A l’attention de : MM Darmanin, Ministre de l’Intérieur, et Dupont-Moretti, Ministre de la Justice, et du Préfet de Guadeloupe

Jeudi 30 décembre 2021, à l’occasion d’une manifestation pacifique, Elie Domota, porte-parole du LKP et ancien secrétaire général de l’Union Générale des Travailleurs de Guadeloupe (UGTG), a été interpellé de manière violente — et sans fondement. Sous la pression de 2 000 manifestants, il a été relâché après trois heures de garde à vue. Il est cependant inculpé et convoqué le 7 avril prochain par le parquet de Pointe-à-Pitre pour « violences volontaires en réunion sur personne dépositaire de l’autorité publique et refus de se soumettre au prélèvement obligatoire ». Pourtant, les vidéos qui abondent sur les réseaux sociaux démontrent qu’Elie Domota manifestait pacifiquement, les bras en l’air avant de se faire gazer, jeter au sol et menotter. C’est bien lui qui a été victime de violences dans le cadre d’une surenchère gouvernementale répressive contre la mobilisation du peuple guadeloupéen contre le passe sanitaire.

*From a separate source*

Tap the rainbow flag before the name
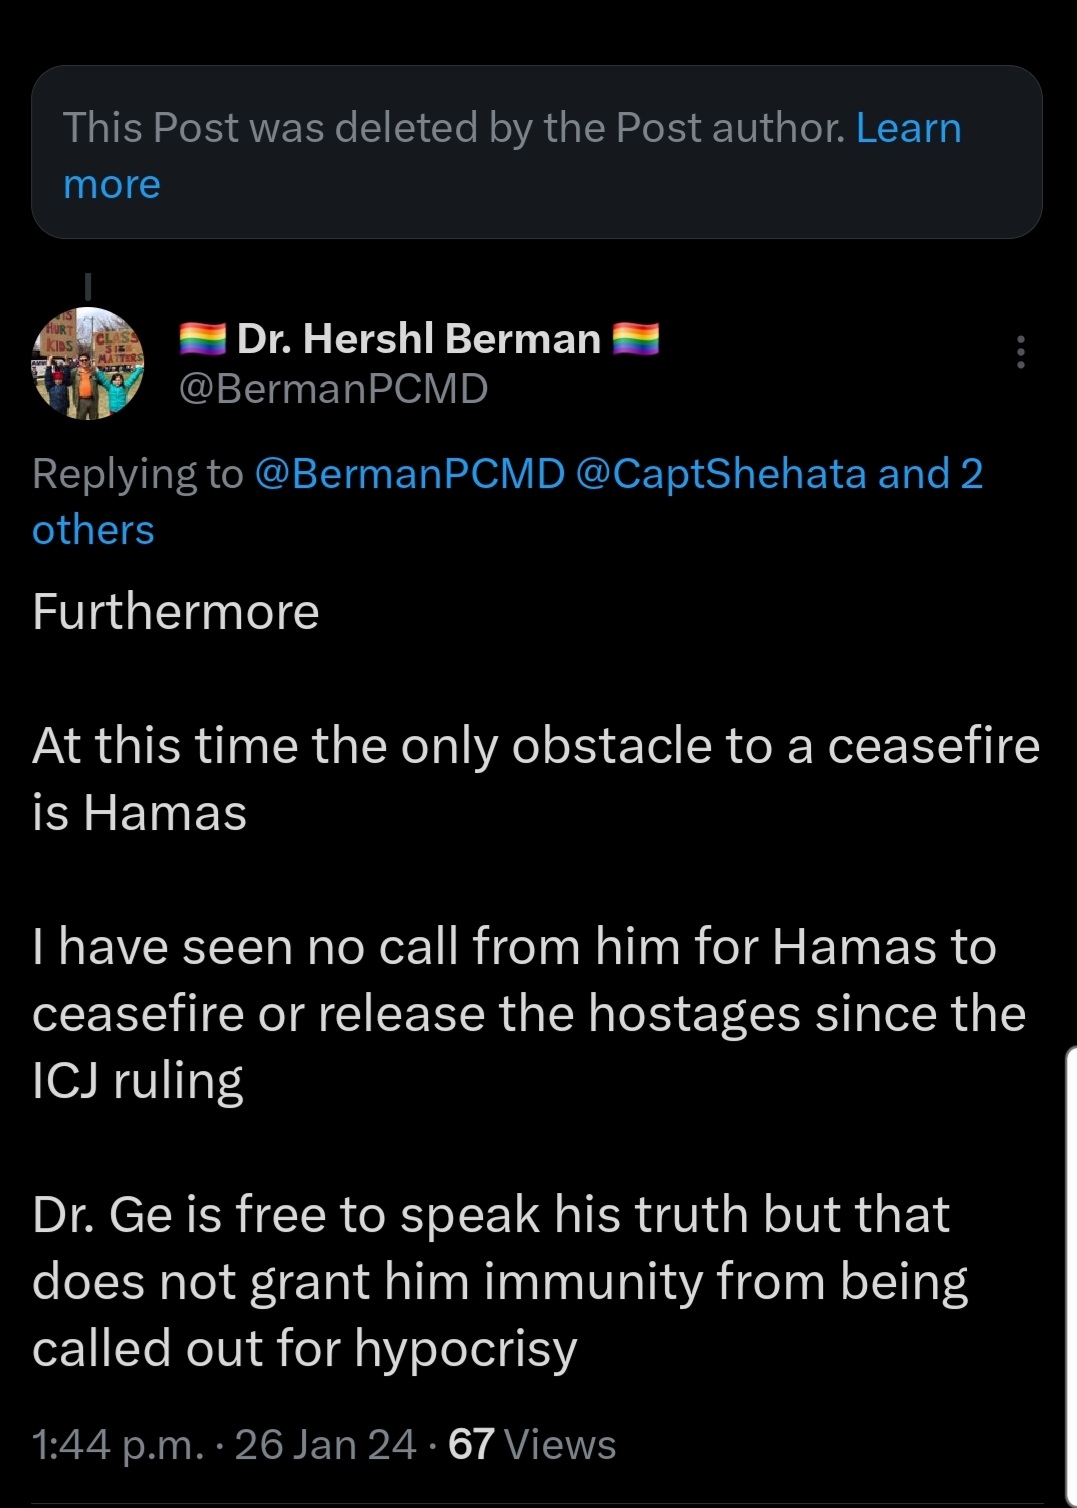203,340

Avec la confédération CGT, le syndicat CGT-INRAE exige l’abandon de la répression et des poursuites engagées à l’encontre d’Elie Domota.

Nous manifestons aussi notre soutien à tous les autres militants qui sont aussi inquiétés comme Gaby Clavier, Séverin Foule, Kengy Rosan, Didier Dyvrande, Georges Petit-Phare, … et exigeons leur relaxe pure et simple.

Que ce soit en métropole ou en Guadeloupe, le Gouvernement doit cesser sa politique de répression et de mépris à l’égard des syndicalistes qui manifestent pour leurs revendications. La seule issue se trouve dans la prise en compte de ces revendications.